● Extrait du document
▼

Vu la requête, enregistrée les 18 juin et 21 juin 2010, présentée par le PREFET DE POLICE ; le PREFET DE POLICE demande à la Cour :
1°) d'annuler le jugement n° 0918879/8 du 21 avril 2010 par lequel le magistrat désigné par le président du Tribunal administratif de Paris, faisant droit à la demande de M. Bensaoula A, a annulé son arrêté du 24 novembre 2009 décidant la reconduite à la frontière de l'intéressé ;
2°) de rejeter la demande présentée par M. A devant le tribunal administratif ;
.....................................................................................................................

▲

● Énoncé 1
D'après l'extrait, quelle est la date du jugement dont le préfet de police demande l'annulation ?

● Données fournies
▼

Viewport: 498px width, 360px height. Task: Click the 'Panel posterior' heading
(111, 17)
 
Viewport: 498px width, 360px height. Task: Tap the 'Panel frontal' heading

▲
▼

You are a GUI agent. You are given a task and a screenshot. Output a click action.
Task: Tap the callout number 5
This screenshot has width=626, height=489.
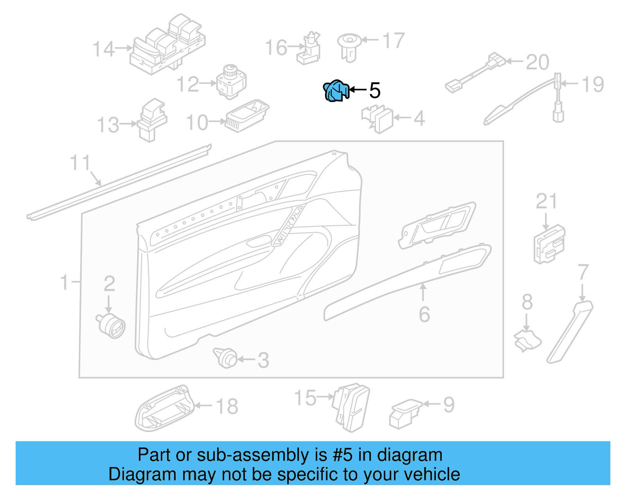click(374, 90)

▲
▼

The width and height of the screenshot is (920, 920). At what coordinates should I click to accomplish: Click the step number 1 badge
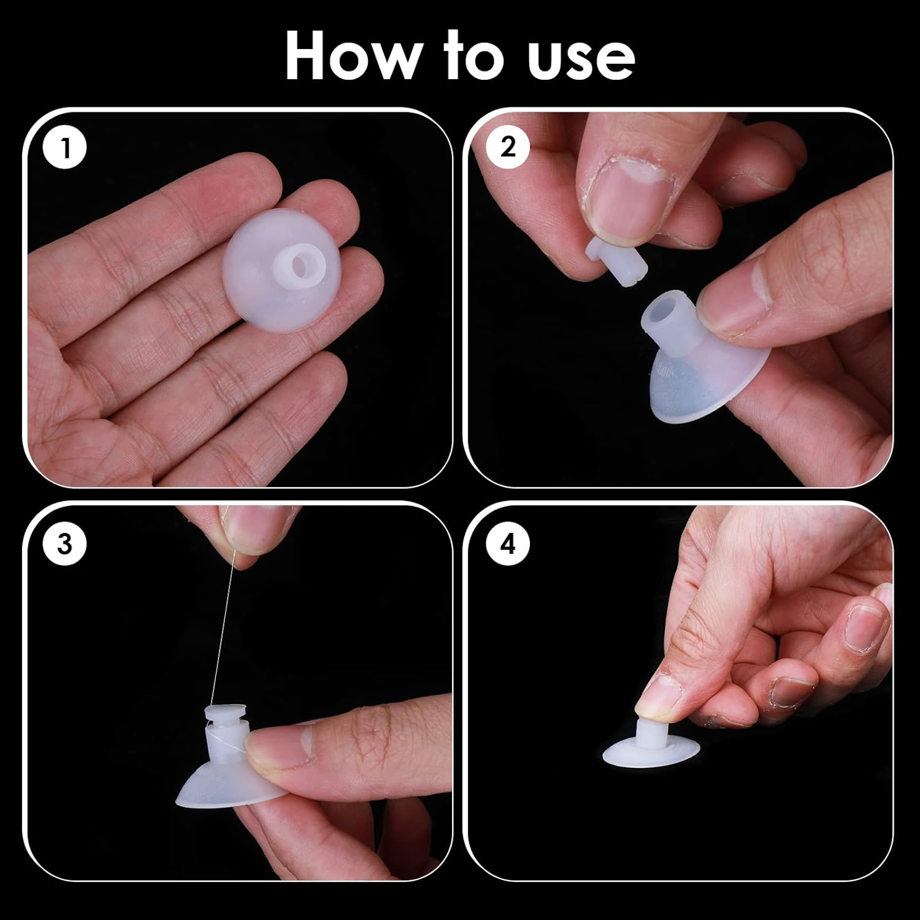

▲

● Énoncé 2
Reproduisez à l'identique les lignes des enregistrements, en commençant par celle qui contient « Viewport: 498px width, 360px height. Task: Click » et en terminant par celle qui contient « Viewport: 498px width, 360px height. Task: Tap ».

● Résultat 1
Le 21 avril 2010.

● Résultat 2
Viewport: 498px width, 360px height. Task: Click the 'Panel posterior' heading
(111, 17)
 
Viewport: 498px width, 360px height. Task: Tap the 'Panel frontal' heading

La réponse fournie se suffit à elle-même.